To see how Wall Street has picked up, consider what investors are paying for every $1 of corporate earnings. According to FactSet, the price of the S&P 500 has been trading at close to 24 times the earnings per share of its companies over the past 12 months. That’s more expensive than its average price-income level of slightly less than 18 over the past two decades.

According to BofA Global Research, since 1983, the S&P 500 has delivered positive returns in the 12 months following the start of the rate-hike campaign in six out of seven events. The average return was 6.1%.

Extend the time horizon to two years after the first rate hike, and the S&P 500 still had positive returns in all but one of them.

According to Savita Subramaniam, equity strategist at BofA Securities, one exception to be sure is that the market has parity with today.
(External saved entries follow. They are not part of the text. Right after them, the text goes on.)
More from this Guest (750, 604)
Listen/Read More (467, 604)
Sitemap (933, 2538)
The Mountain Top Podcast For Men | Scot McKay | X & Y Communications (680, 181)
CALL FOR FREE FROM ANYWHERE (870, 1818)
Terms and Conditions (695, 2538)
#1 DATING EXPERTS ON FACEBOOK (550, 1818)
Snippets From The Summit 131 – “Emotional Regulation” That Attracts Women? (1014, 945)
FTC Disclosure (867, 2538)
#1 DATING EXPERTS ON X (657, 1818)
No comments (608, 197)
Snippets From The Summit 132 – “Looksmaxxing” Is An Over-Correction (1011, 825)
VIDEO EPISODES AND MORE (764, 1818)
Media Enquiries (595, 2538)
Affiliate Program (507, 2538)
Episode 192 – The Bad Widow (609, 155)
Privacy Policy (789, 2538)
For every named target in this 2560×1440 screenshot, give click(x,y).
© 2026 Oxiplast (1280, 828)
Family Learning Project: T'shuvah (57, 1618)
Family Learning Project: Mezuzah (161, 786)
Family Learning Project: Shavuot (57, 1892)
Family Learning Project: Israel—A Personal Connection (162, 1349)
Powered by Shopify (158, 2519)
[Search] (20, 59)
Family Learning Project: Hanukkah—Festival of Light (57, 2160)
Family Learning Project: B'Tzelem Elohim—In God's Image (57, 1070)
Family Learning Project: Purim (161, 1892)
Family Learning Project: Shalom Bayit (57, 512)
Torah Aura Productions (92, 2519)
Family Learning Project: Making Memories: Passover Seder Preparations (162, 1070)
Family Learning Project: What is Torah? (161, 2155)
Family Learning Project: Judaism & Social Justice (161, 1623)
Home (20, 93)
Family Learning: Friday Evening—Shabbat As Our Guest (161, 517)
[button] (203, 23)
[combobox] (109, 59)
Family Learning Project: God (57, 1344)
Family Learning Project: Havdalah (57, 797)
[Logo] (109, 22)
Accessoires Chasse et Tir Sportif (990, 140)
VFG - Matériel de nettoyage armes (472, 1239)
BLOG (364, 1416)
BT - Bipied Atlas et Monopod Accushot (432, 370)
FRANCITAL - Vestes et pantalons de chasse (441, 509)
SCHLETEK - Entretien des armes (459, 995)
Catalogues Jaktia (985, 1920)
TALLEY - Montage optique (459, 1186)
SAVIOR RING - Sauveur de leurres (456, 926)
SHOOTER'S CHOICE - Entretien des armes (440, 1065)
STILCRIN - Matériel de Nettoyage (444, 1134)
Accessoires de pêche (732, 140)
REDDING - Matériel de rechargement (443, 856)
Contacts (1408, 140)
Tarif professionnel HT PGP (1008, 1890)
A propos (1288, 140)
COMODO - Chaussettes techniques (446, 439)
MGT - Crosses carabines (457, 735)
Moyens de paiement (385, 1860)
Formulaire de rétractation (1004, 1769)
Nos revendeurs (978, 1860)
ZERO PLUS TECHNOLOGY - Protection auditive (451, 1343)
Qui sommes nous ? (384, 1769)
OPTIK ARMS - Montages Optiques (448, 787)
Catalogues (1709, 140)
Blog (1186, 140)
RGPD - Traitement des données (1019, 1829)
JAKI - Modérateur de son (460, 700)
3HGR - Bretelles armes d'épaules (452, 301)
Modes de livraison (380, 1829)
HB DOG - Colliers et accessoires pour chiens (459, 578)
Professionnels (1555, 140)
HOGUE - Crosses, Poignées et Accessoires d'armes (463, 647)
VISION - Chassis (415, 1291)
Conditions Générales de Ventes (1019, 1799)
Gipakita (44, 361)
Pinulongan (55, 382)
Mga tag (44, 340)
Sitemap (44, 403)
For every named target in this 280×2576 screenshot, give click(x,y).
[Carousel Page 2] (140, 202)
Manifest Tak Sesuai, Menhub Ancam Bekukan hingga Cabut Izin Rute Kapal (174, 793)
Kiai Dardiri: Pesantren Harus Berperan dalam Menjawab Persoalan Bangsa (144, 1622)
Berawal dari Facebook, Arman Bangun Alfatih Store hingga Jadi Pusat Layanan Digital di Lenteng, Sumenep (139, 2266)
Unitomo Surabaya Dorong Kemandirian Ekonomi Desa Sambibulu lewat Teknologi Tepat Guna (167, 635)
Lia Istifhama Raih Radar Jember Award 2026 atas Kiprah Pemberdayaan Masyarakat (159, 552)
In the midst of the dot-com bubble, the S&P 500 was much more expensive than usual in 1999, with S&P 500 prices trading at 30.5 times their earnings.

The historical record for the performance of US stocks when the Fed slowed its bond purchases is not as deep. That’s because such bond-buying programs have become only a regular part of the central bank’s toolbox since the 2008 financial crisis.

Stocks struggled slightly in the summer of 2013 when Fed Chair Ben Bernanke suggested it could slow down, or reduce its bond purchases. This took investors by surprise, and the upcoming mini-swoon for the market became known as the “taper tantrum.”

But the shares still recovered sharply. The Fed did not raise short-term interest rates until the end of 2015, more than two years after a taper tantrum.

“While some worry that the end of tapering accelerates the point at which interest rates rise, I do not believe that will happen, although this fear of higher rates plagues the market in the short term,” David Bansen, chief investment executive of the Bansen Group.